Researchers from National Chung Cheng University (CCU) and National Cheng Kung University (NCKU) have uncovered a previously unknown signalling mechanism that allows pancreatic cancer cells to evade immune defenses and sustain tumor growth, as reported by the Taipei Times.
Their findings could pave the way for new treatment strategies for one of the deadliest cancers, which has a survival rate of less than 10%.
Key Findings
The study, published in the journal Molecular Cancer, highlights the role of the TIMP1-CD63 signalling mechanism in protecting KRAS-mutated pancreatic cancer cells from immune system attacks. These mutations are found in approximately 90% of pancreatic cancer patients.
Additionally, a deficiency in the dual-specificity phosphatase-2 (DUSP2) gene allows these cancerous cells to grow uncontrollably, creating a self-sustaining cycle that accelerates tumor progression.
“Disruption of the vicious cycle … maybe a highly potential way to inhibit pancreatic cancer progression,” researchers in Taiwan stated.
Study Insights
The research was led by Professor Tsai Shaw-jenq from CCU’s Department of Physiology and Dean Shan Yan-shen from NCKU’s College of Medicine. Their study was conducted using laboratory experiments on mice and spatial transcriptomic analysis of tumor samples.
Shan emphasized:
“Understanding interactions between various cells in pancreatic cancer tumor micro-environments is of great significance for developing blocking strategies, improving early diagnosis rates and improving patient prognoses.”

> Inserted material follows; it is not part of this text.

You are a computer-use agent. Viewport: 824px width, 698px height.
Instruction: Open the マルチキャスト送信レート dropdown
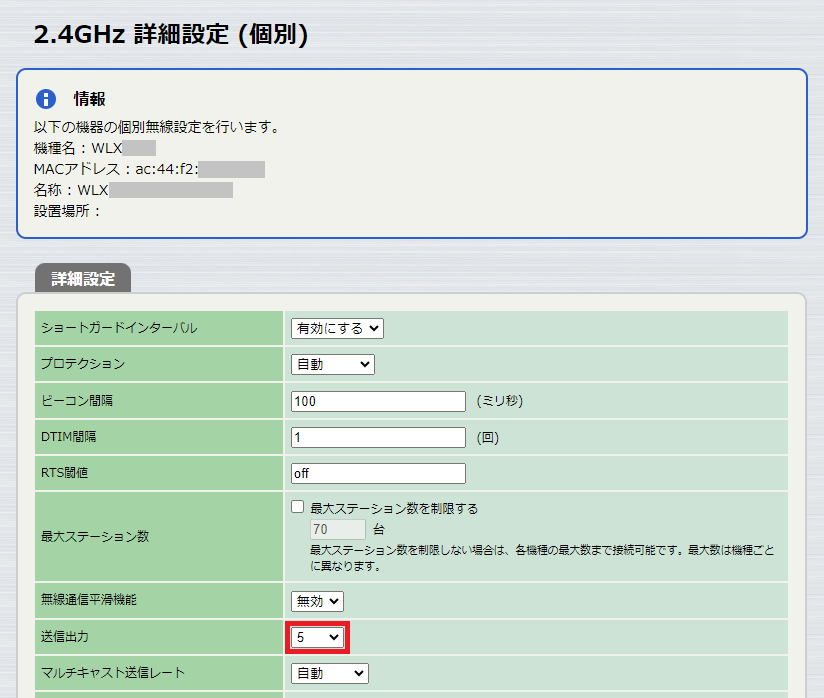[329, 673]
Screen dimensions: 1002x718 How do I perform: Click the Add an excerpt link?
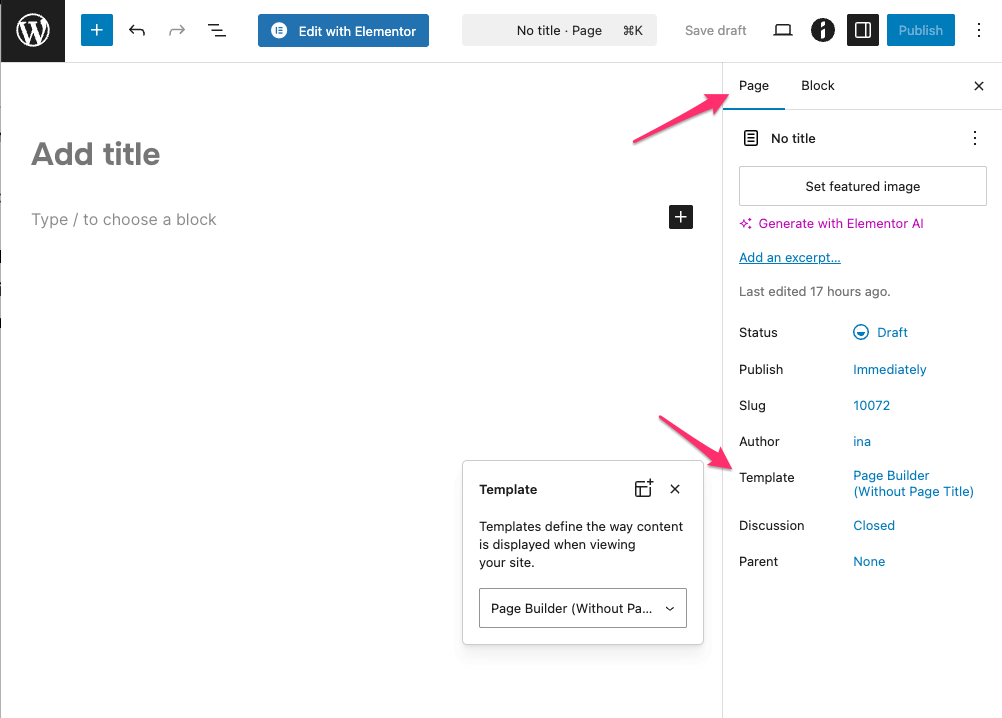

The study also reinforces the link between chronic inflammation and cancer progression. Researchers found that macrophages, immune cells typically responsible for eliminating harmful pathogens, actually contribute to tumor growth under specific conditions.
Furthermore, the interaction between active TIMP1-CD63 signalling and low DUSP2 levels was observed to increase macrophage presence, fueling the self-perpetuating cycle of cancer development.
Funding & Future Research
The study was funded by Taiwan’s National Science and Technology Council and the National Health Research Institutes. Researchers hope their discovery will lead to new therapeutic strategies aimed at disrupting the TIMP1-CD63 pathway to slow down or halt pancreatic cancer progression.
This breakthrough provides a promising avenue for future cancer treatments and highlights the importance of immune system interactions in tumor development.